Thank you.
My name is Matthew Behrens. I represent the group Women Who Choose to Live, which works with women who are criminalized and punished for trying to survive male violence. I've worked on extradition cases for over 20 years, largely with the families and those who have been victimized by a process that is fundamentally flawed and violates the Charter of Rights and Freedoms on many levels.
Today I'm very honoured to be here with Rania. We're here to talk about the human face of extradition and the consequences of this fundamentally flawed Extradition Act.
This act has been used as a bludgeon to batter abused women, as in the cases of M.M. and K.T. It has led to the potential for and actual torture of Canadian citizens, as in the Boily case. Mr. Boily was recently awarded $500,000 for the minister's complicity in his torture in an extradition to Mexico case. It's also been a back door to forcibly remove people who are in need of protection to states where they had fled from persecution.
I'm happy to address broader issues related to the case, but I'd specifically like to tell you the story of one of the most significant extradition cases in the last 20 years.
This is Michele Messina. She can't be here today because she took her life at the age of 58 in a Quebec prison in November 2019 after having spent nine years fighting extradition. Michele is not here because she lost her life in that prison. She took her life because she was so afraid of being extradited back to Georgia, where she knew she would not get a fair trial for the charges of rescuing her children from clear signs of abuse from a very abusive man.
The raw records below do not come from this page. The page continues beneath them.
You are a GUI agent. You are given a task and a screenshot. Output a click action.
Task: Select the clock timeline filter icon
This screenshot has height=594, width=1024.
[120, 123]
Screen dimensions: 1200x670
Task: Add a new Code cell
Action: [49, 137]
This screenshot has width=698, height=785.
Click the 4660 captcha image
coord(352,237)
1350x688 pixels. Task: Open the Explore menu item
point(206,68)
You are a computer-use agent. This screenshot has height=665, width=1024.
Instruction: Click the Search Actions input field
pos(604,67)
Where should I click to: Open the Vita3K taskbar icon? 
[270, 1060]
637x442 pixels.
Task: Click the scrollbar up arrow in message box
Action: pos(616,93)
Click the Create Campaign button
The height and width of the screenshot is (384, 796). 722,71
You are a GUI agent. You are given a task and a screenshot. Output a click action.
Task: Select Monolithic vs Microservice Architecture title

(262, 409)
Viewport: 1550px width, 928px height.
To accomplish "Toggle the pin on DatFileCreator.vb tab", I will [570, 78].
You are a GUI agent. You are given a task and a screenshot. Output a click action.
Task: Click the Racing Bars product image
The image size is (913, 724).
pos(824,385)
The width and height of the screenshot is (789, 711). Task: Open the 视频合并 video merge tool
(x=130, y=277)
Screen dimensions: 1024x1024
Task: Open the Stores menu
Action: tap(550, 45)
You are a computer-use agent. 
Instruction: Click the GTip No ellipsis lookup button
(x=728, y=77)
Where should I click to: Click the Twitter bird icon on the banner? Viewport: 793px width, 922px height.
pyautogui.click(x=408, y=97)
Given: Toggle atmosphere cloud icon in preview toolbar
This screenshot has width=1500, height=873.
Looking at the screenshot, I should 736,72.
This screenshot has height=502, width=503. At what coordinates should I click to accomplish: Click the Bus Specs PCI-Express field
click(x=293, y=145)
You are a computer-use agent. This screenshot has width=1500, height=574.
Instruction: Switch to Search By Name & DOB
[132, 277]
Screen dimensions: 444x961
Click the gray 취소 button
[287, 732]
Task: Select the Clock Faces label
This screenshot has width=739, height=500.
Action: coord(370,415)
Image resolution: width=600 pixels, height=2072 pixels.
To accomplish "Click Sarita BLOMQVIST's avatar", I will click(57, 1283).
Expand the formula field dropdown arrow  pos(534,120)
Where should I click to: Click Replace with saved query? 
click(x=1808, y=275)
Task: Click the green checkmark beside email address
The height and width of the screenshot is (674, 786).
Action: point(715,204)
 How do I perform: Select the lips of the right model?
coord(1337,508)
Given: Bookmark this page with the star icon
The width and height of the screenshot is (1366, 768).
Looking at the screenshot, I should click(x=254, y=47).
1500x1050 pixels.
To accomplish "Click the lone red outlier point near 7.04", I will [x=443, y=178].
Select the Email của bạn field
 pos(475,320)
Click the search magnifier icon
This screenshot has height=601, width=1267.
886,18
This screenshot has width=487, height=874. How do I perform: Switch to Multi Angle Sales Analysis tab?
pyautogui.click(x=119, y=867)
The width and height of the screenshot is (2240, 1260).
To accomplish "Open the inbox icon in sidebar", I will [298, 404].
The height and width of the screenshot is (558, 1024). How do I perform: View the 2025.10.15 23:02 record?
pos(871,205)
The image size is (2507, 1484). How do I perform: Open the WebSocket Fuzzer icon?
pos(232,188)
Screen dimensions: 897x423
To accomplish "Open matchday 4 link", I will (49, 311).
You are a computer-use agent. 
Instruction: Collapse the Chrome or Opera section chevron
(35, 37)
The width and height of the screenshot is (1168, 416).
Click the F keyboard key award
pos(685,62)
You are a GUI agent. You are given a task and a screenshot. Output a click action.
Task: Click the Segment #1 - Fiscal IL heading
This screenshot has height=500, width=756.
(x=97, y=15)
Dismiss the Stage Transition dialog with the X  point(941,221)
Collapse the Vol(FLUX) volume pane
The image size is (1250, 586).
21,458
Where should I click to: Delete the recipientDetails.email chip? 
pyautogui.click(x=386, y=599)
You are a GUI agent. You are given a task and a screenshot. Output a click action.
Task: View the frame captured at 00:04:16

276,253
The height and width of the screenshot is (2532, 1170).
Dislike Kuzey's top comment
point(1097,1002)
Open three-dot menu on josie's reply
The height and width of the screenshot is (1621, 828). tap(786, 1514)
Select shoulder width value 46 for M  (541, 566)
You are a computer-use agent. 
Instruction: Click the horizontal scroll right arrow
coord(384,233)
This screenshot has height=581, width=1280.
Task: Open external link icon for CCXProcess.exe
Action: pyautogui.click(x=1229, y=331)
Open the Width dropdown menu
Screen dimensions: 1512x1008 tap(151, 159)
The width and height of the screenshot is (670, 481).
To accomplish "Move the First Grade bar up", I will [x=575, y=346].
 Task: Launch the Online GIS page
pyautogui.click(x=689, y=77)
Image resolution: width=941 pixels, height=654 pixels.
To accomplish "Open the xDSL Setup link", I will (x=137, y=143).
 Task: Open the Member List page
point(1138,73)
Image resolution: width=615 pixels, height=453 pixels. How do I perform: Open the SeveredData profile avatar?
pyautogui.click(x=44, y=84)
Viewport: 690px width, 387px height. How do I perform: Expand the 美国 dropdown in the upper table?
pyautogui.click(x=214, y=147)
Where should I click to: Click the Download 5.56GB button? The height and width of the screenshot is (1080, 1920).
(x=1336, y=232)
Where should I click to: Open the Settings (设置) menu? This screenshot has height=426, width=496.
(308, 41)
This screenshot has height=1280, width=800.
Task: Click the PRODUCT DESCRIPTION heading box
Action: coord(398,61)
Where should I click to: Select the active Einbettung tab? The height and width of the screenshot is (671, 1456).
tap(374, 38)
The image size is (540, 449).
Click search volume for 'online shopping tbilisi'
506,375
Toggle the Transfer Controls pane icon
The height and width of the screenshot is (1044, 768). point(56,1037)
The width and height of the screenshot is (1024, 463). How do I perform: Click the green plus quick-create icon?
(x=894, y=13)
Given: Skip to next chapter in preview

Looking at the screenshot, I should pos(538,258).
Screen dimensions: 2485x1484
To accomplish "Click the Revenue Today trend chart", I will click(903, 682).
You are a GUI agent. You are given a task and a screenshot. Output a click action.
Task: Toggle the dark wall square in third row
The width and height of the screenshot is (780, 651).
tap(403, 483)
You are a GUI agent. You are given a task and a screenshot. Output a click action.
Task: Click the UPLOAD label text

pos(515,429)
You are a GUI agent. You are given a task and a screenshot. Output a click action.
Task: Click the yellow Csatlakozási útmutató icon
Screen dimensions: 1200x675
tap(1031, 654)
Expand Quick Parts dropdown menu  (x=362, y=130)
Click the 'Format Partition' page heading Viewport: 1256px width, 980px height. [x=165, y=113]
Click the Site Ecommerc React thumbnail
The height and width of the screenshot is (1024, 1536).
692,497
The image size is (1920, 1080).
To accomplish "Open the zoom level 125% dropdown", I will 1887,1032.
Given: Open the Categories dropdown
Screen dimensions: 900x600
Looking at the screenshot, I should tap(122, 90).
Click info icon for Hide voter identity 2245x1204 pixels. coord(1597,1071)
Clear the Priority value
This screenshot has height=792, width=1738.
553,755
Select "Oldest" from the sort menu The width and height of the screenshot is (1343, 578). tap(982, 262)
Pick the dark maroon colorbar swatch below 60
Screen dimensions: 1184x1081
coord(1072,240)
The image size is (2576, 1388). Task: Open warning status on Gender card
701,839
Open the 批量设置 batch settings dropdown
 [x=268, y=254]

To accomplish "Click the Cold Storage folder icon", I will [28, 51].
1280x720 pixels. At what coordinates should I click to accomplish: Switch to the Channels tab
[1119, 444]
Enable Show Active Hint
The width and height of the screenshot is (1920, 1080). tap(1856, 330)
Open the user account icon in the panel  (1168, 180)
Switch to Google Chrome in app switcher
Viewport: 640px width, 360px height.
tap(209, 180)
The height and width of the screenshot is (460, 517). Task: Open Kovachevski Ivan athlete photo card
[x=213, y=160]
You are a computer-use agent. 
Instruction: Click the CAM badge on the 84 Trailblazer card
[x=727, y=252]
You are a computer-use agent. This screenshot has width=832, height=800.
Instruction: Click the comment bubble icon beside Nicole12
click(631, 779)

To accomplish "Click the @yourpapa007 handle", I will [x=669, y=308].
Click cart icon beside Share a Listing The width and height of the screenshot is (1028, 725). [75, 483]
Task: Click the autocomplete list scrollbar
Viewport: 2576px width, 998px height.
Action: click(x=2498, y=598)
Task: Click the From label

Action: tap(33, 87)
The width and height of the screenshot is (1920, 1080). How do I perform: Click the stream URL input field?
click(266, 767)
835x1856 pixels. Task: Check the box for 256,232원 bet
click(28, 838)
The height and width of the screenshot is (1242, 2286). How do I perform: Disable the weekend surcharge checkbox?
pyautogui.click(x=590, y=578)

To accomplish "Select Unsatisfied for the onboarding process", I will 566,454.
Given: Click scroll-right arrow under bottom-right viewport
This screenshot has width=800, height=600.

In 2010 she rescued her three dual-citizen children from Georgia and brought them here for safety. All the children are now adults. Over a decade ago they were sleeping in an abandoned garage to escape their father's abuse. Now they've been orphaned, because Canada chose to decide that it would criminalize Michele in the same way the State of Georgia had as well.
Her initial extradition was quashed in the Superior Court of Quebec. On appeal, it was reinstated. Then we went up to the Supreme Court, where Michele lost in a 4:3 decision, which the dissenting judges actually said was Kafkaesque.
We initiated a campaign for reconsideration. There was a new government in 2015. Jody Wilson-Raybould actually brought in a reconsideration, but after seven months, she signed what turned out to be the death writ for Michele. The minister's reasons were infused with a complete lack of knowledge about the consequences and dynamics of violence against women. She asked questions in these reasons, such as, “Why didn't Michele report to the police?” How many times have survivors been asked that ridiculous question?
In the end, Wilson-Raybould said that, far from saving these children, what had happened was she had taken away the abusive father's rights to visit them. That was the conclusion of the justice minister. That tells us where the real fault lines are with respect to gender-based violence and the Extradition Act.
Justice Rosalie Abella wrote the dissenting opinion in that Supreme Court decision. She pointed out that “the defence of rescuing children to protect them from imminent harm does not exist in Georgia, the mother will not be able to raise the defence she would have been able to raise had she been prosecuted in Canada.”
This contradiction violates a cornerstone of extradition law, the double criminality requirement that the Supreme Court acknowledges is a process that ensures that Canada is “not embarrassed by an obligation to extradite a person who would not, according to its own standards, be guilty of acts deserving punishment.”
I think part of the problem we're facing here is that we are dealing with government departments, and especially the so-called international assistance group, which works on the extradition cases at the Department of Justice, that have failed to enter the 21st century when it comes to gender-based analysis. They were mandated to do so in 2010. In 2021 the supplementary mandate letters to the minister specifically spoke about something called “gender-based analysis plus”. Gender-based analysis plus would involve “critical consideration of the historical, social, and political contexts and the systems of power, privilege, discrimination and oppression that create inequities as well as applying a meaningful approach to address them.”
If that had been meaningfully applied in Michele's case, she might be here today to testify about extradition instead of being in a grave that her children can only visit.
It's critical, I think, when we're looking at extradition that we recognize what gender-based analysis plus is about because, as you're probably familiar with, there's that wonderful quote from Anatole France, where he said, “The law, in its majestic equality, forbids the rich as well as the poor to sleep under bridges, to beg in the streets, and to steal bread.”